YOUR GOAL »
In the news report on the Beslan hostage-taking below, copy everything from "MOSCOW, September 4" down to "said on Friday.".

GIVEN PASSAGE »
________________

Ararat Gomtsian, Head of the Armenian Consulate-General in
Russia’s Southern Federal District, told ITAR-TASS by telephone
from Rostov-on-Don on Friday that he would travel to North Ossetia
on Saturday.

If need be, he intends to organize the airlifting of the victims to
Yerevan for treatment. According to preliminary data, there were five
Armenians – four children and their mother – among the hostages taken
in Beslan.

It transpired on Friday that the hostage takers were also holding an
Armenian family of three or four people.

CIS leaders condemn terrorist act in N Ossetia

CIS leaders condemn terrorist act in N Ossetia

ITAR-TASS News Agency
September 3, 2004 Friday

MOSCOW, September 4 – Ukrainian Prime Minister Viktor Yanukovich
condemned the hostage-taking in Beslan, North Ossetia, and said it was
“an inhuman example of terrorism”.

“This is one of the examples of terrorism, unfortunately a terrible
one not only for Russia but for the whole world,” he said on Friday.

Belarussian President Alexander Lukashenko sent condolences to Russian
President Vladimir Putin and all Russian people in connection with
the tragedy in Beslan.

“Please convey our sympathies to the families who lost their beloved
ones,” he said.

Earlier, Lukashenko offered support to Putin and the people of Russia
in connection with the “inhuman actions of terrorists”.

Georgian President Mikhail Saakashvili said “Georgians have taken
the events in Beslan as their own anguish and tragedy”.

________________

DATA BLOCK »
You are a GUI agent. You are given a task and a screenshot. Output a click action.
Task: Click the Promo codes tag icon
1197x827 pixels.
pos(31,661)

________________

WRITTEN REPLY »
MOSCOW, September 4 – Ukrainian Prime Minister Viktor Yanukovich
condemned the hostage-taking in Beslan, North Ossetia, and said it was
“an inhuman example of terrorism”.

“This is one of the examples of terrorism, unfortunately a terrible
one not only for Russia but for the whole world,” he said on Friday.